I have an R-32 that I have beat the Dickens out of, to get something to 
install. So, I put 10.4 on it, ignored the non-existent updates and did 
several dist-upgrades in succession. So, it's now running 12.04. It 
absolutely refused to install directly with 12.04 and I have XFCE 
running. Still slow though. So, do you recommend installing Windowmaker 
first, then removing everything else? Hopefully it won't go boom as the 
install took forever brutishly installing/upgrading as I did. Thanks for 
any pointers.

It IS a shame that older functional iron gets left in the dirt. It seems 
like any gains I make in improving hardware becomes diminished by 
software demands. IMHO! it would be better to have "slim and mean" 
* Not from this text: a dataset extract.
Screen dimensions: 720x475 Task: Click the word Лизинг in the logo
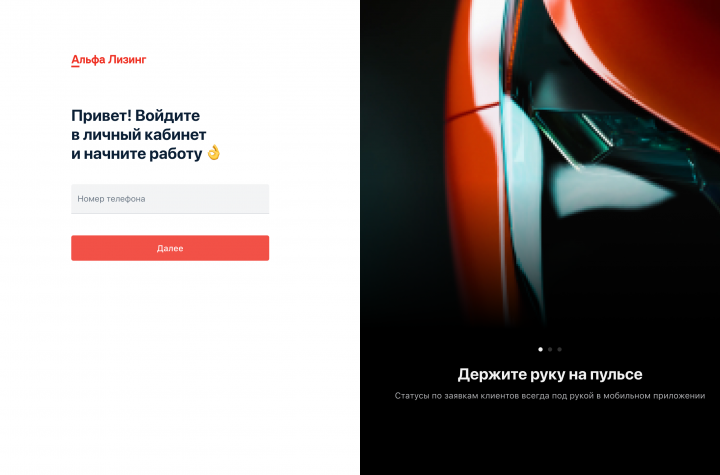(127, 60)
installed first, and if you want to pile a bunch of daemons and other 
cpu wasting junk on, thus making your install less responsive, then you 
have only yourself to blame. Having an initial install that looks like a 
pinball machine, full of flashy-thingies and beeps, discourages those 
who the Ubuntu ethic was to be applied to ...the less fortunate users 
with minimal hardware. Ric



-- 
My father, Victor Moore (Vic) used to say:
"There are two Great Sins in the world...
..the Sin of Ignorance, and the Sin of Stupidity.
Only the former may be overcome." R.I.P. Dad.